CONSEGNA DELL'ESERCIZIO A
Secondo il brano selezionato, in quali località sono avvenute le ultime violenze registrate nelle ultime ore?
CONSEGNA DELL'ESERCIZIO B
Il brano selezionato cita alcuni sindaci che hanno disposto con ordinanza la chiusura di improvvisati asili nei boschi. Spiega per quale motivo lo hanno fatto.
CONSEGNA DELL'ESERCIZIO C
Estrai dal brano selezionato tutto il testo che va da "In questa campagna" giù fino a "grave e preoccupante.".

BRANO SELEZIONATO
########

Parliamo di Bibbiano: anche ora?

In questa campagna elettorale – scrive Gian Pietro Santinon, Presidente di IPAB per i Minori di Vicenza – per le regionali in Emilia Romagna gli abitanti del tranquillo paesello di Bibbiano hanno scoperto la loro piazza contesa per “oceanici comizi” d’altri tempi. Non -ahiloro!- per l’importante rilevanza della località, bensì per l’uso strumentale di un fatto di cronaca che, occorso proprio a Bibbiano e ancora al vaglio della Magistratura, è assai grave e preoccupante.

Mi riferisco, oltre lo specifico caso, ai temi della gestione degli affidi e dei comportamenti degli educatori nei confronti dei minori. Temi e comportamenti che, purtroppo con sempre maggiore frequenza, la cronaca ci restituisce quali spaccato di un mondo educativo e assistenziale dove le “mele marce” iniziano a diventare un po’ troppe.

A Bibbiano, ma anche in altre località, la politica locale e nazionale non ha purtroppo avanzato proposte, idee o azioni per combattere reati gravi, ove il minore in difficoltà è merce di scambio all’interno dei finanziamenti di reti assistenziali spesso improvvisate o è oggetto di una violenza, fisica o psicologica, che di educativo non ha proprio nulla; la politica non ha indicato una strada, magari di qualificazione delle strutture e degli operatori, per rassicurare e rasserenare un Paese che oramai non sa più a chi sta affidando i propri minori, i propri cittadini di domani. La politica, a Bibbiano e altrove, ha cavalcato la cronaca per dire “io c’ero”, “erano i vostri”, “fortuna che ci siamo noi” e altre idiozie da selfie che non ci fanno stare tranquilli rispetto alle ultime violenze registrate, solo nelle ultime ore, ad Alessandria e a Formello.

Parallelamente a episodi di violenza da parte di educatori, leggiamo -anche nella nostra provincia- di sindaci che con ordinanza dispongono la chiusura di improvvisati asili nei boschi, in stile hippy più o meno chic, per mancanza di misure igienico-sanitarie o di sicurezza. Altro aspetto della medaglia, che la politica nazionale ben poco conosce e ancor meno pratica.

Premesso che ciascuno è libero di educare i propri figli come meglio crede -e ad inserire quindi il minore nella scuola che ritiene più opportuna- lo Stato e le comunità locali hanno però due fondamentali obblighi: assicurare un numero di strutture pubbliche adeguato alle esigenze e vigilare affinché sedicenti “asili privati” siano a norma, puliti, sicuri e dotati di personale qualificato.

########

[Voci memorizzate]
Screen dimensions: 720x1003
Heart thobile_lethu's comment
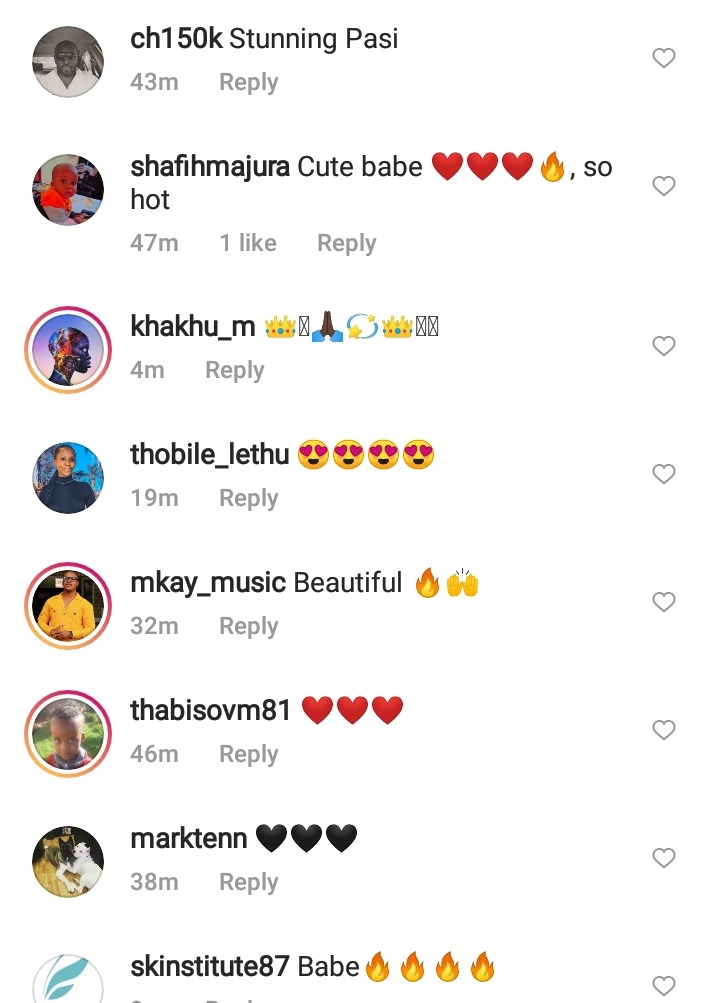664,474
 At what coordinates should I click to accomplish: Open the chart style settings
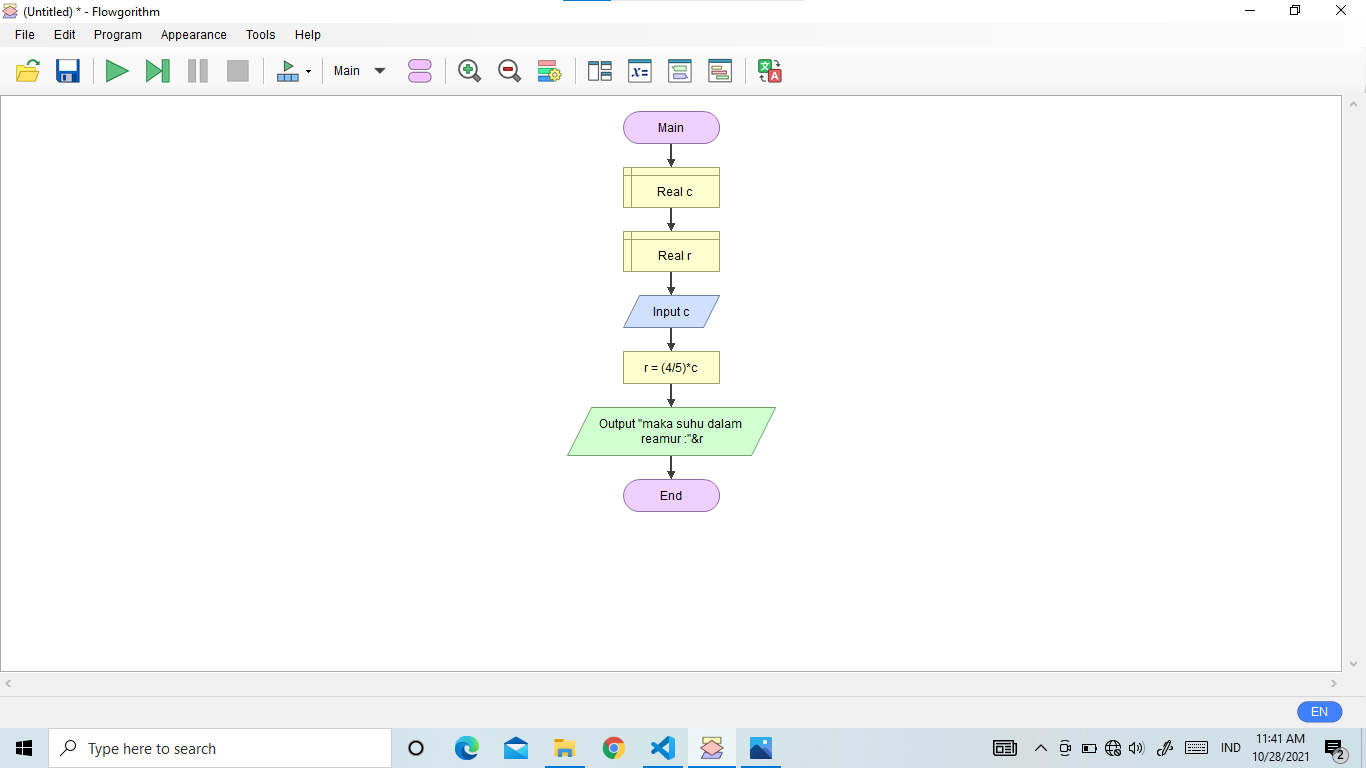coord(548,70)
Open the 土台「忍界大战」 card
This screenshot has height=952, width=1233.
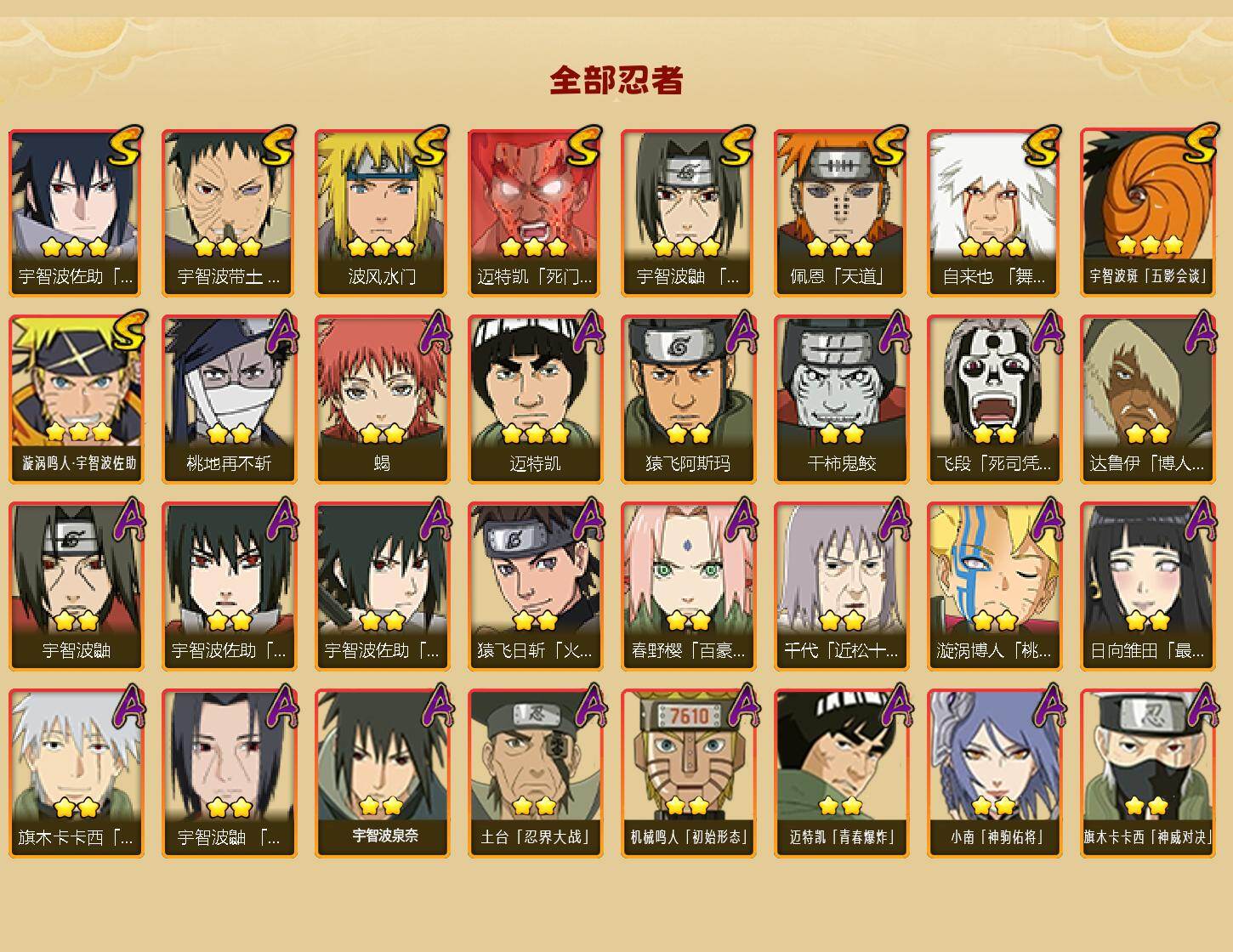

########

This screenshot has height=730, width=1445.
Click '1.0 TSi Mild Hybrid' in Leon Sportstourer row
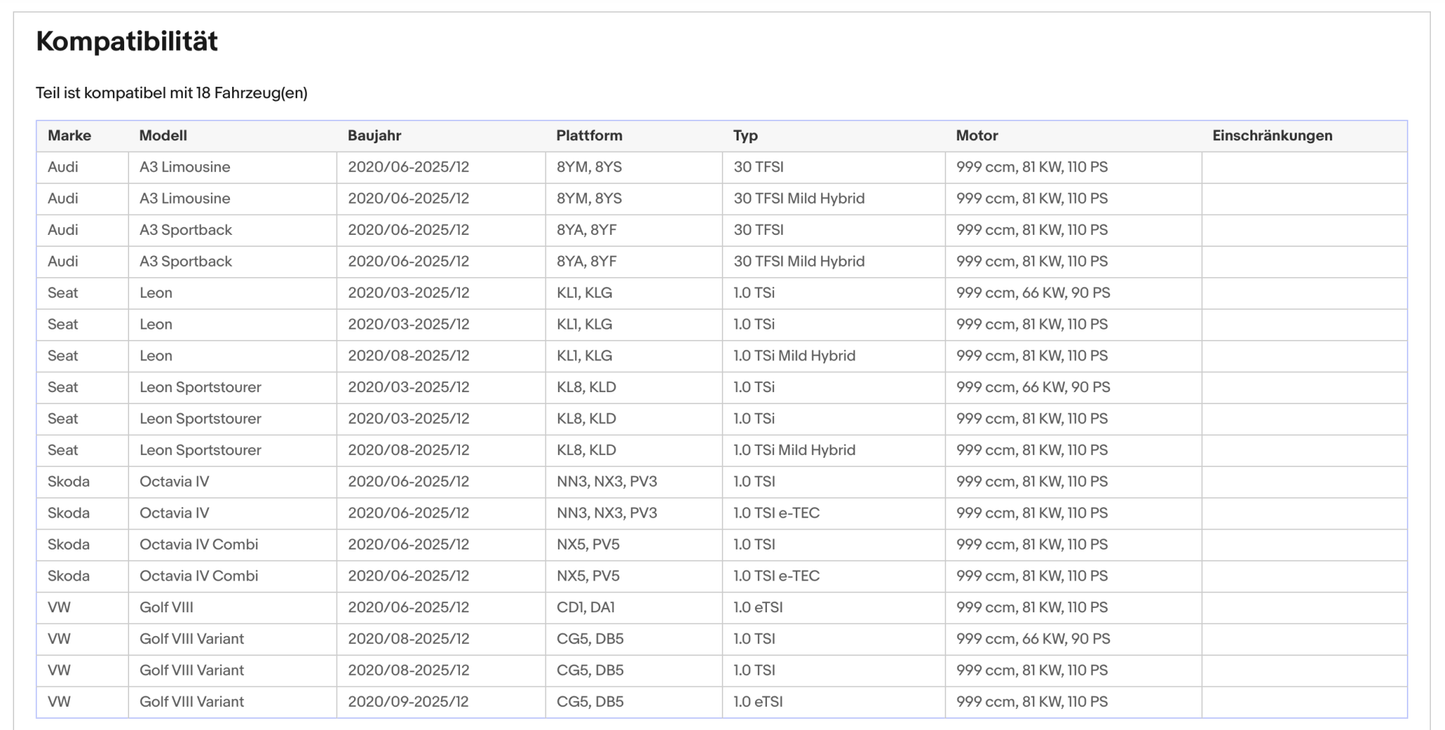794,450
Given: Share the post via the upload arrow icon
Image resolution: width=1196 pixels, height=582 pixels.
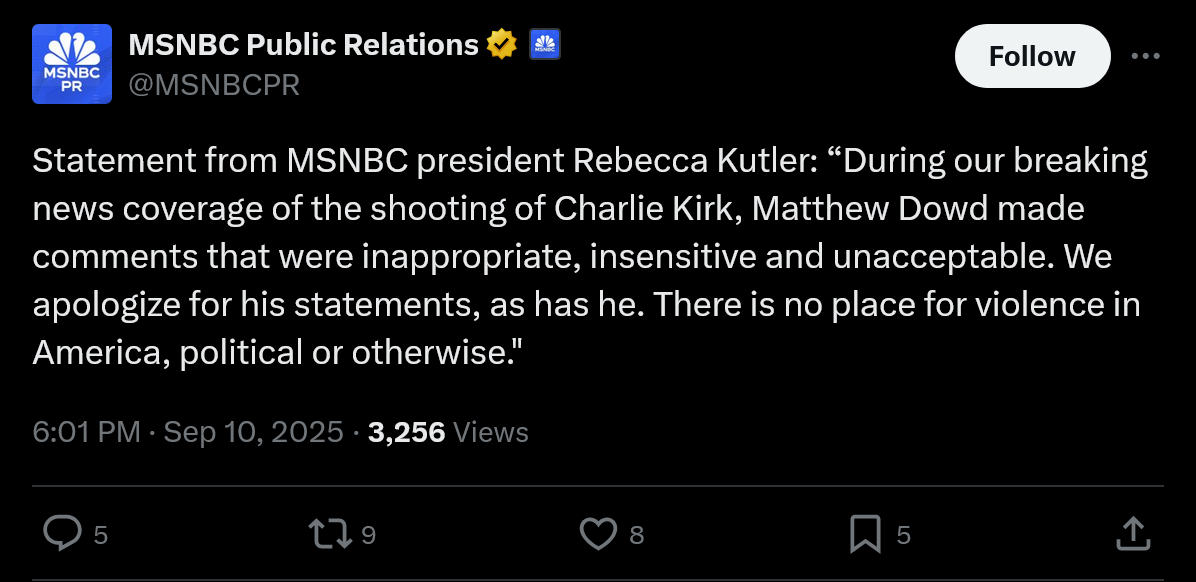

########

RISPOSTA COMPLETA A
Ad Alessandria e a Formello.

RISPOSTA COMPLETA B
I sindaci hanno ordinato la chiusura di quegli asili perché mancavano misure igienico-sanitarie o di sicurezza.

RISPOSTA COMPLETA C
In questa campagna elettorale – scrive Gian Pietro Santinon, Presidente di IPAB per i Minori di Vicenza – per le regionali in Emilia Romagna gli abitanti del tranquillo paesello di Bibbiano hanno scoperto la loro piazza contesa per “oceanici comizi” d’altri tempi. Non -ahiloro!- per l’importante rilevanza della località, bensì per l’uso strumentale di un fatto di cronaca che, occorso proprio a Bibbiano e ancora al vaglio della Magistratura, è assai grave e preoccupante.